Durante o período colonial, o Brasil foi inicialmente organizado como uma colônia unitária e ligada diretamente a Portugal. Em 1534, uma decisão do então rei D. João III, dividindo os seus domínios brasileiros em faixas territoriais, e transferindo, nestas áreas, a posse do território e a administração pública para particulares, chamados de donatários, lançaria as raízes do nosso modelo de organização política. 

O Brasil passou a ser dividido em capitanias hereditárias, no número total de 15, das quais apenas 12 possuíam donatários. A comunicação era feita quase que exclusivamente com Portugal. Cada capitania possuía a sua administração local, mas, entre elas, não havia coesão, vínculos ou relação de dependência. O modelo de capitanias dotadas de certa autonomia local e ligadas apenas à metrópole estava alinhado ao federalismo. Caminhávamos, portanto, naturalmente na direção da federação. 

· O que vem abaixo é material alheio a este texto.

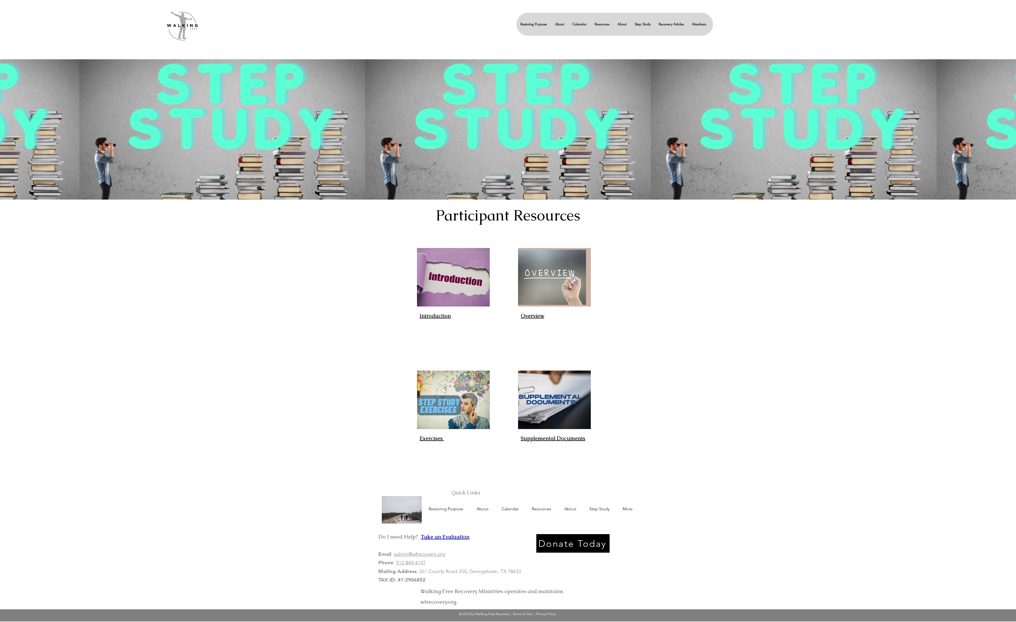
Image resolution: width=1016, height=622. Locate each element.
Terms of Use (522, 614)
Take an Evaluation (445, 536)
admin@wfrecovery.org (419, 554)
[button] (559, 24)
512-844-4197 (411, 563)
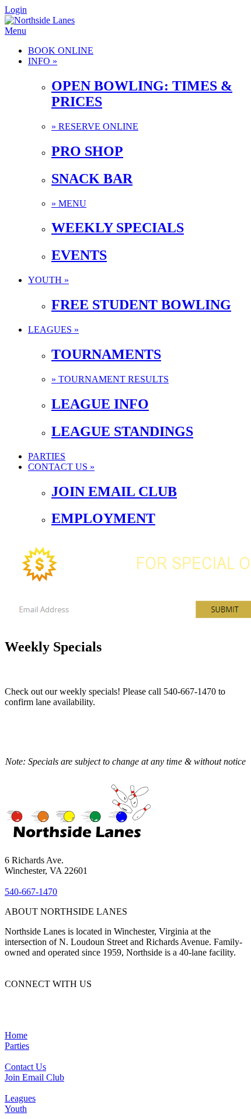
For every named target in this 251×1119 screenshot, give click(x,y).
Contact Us (25, 1067)
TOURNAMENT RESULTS (110, 379)
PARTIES (46, 456)
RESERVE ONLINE (94, 126)
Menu (15, 31)
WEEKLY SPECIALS (117, 227)
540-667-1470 (31, 892)
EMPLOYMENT (103, 518)
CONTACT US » (61, 467)
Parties (17, 1046)
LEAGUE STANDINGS (122, 431)
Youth (16, 1109)
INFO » (42, 61)
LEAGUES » (53, 329)
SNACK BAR (92, 178)
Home (16, 1035)
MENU (68, 203)
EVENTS (79, 255)
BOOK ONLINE (60, 50)
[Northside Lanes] (40, 20)
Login (16, 10)
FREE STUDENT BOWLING (141, 304)
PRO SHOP (87, 151)
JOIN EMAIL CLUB (114, 491)
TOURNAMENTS (106, 354)
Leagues (20, 1098)
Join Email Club (34, 1077)
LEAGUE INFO (100, 404)
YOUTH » (48, 280)
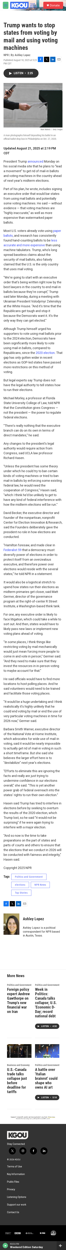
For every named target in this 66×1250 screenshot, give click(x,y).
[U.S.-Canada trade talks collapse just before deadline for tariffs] (19, 1051)
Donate (55, 5)
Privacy (11, 1189)
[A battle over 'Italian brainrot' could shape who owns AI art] (47, 1051)
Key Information (16, 1174)
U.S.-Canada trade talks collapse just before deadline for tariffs (17, 1080)
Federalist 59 (12, 550)
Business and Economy (18, 1065)
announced (35, 161)
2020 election (45, 353)
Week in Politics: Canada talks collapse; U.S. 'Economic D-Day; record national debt (46, 1002)
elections (20, 884)
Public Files (13, 1181)
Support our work (16, 1204)
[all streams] (61, 1245)
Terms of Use (14, 1166)
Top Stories (21, 892)
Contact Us (13, 1212)
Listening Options (16, 1197)
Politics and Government (29, 876)
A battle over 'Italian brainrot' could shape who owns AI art (46, 1078)
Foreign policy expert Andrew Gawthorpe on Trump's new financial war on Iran (18, 1000)
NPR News (40, 884)
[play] (5, 1245)
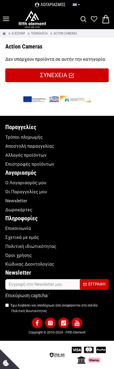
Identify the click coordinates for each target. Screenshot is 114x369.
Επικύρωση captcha (26, 295)
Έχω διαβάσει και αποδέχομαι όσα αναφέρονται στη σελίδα (54, 308)
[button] (37, 323)
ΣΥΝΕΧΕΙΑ (53, 75)
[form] (57, 284)
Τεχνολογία (39, 33)
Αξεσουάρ (18, 33)
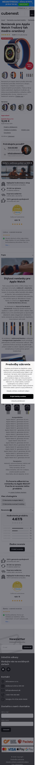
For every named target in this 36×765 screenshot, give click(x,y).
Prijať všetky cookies (18, 396)
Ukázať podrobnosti (18, 401)
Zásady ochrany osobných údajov (18, 391)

No entanto, apenas as capitanias de São Vicente e Pernambuco prosperaram economicamente e, em 1549, a coroa portuguesa resolveu instituir um governo geral no Brasil, sendo nomeado para o cargo Tomé de Souza. Com o Marquês de Pombal, o sistema de capitanias seria definitivamente extinto, mas a maioria delas continuou a existir como unidades administrativas, as quais, em 1821, seriam convertidas em províncias e, após a proclamação da república, seriam transformadas nos atuais estados brasileiros. 

2. A OPÇÃO PELO ESTADO UNITÁRIO

Com a proclamação da independência, sobreveio, em 1824, a nossa primeira Constituição. Chama a atenção, nesta Carta, a opção pela monarquia. Na prática, estávamos transplantando, para a América do Sul, todo um sistema político desenvolvido, desde a Idade Média, na longínqua Portugal e em outros estados europeus.  

Outra previsão constitucional controversa residia na adoção da forma de estado unitário, seguindo o modelo existente entre os portugueses. A nossa expressiva extensão territorial e as dificuldades de comunicação interna tornavam o federalismo o modelo ideal a ser escolhido. Ressaltamos que o território brasileiro representa mais de noventa vezes as dimensões do estado português. 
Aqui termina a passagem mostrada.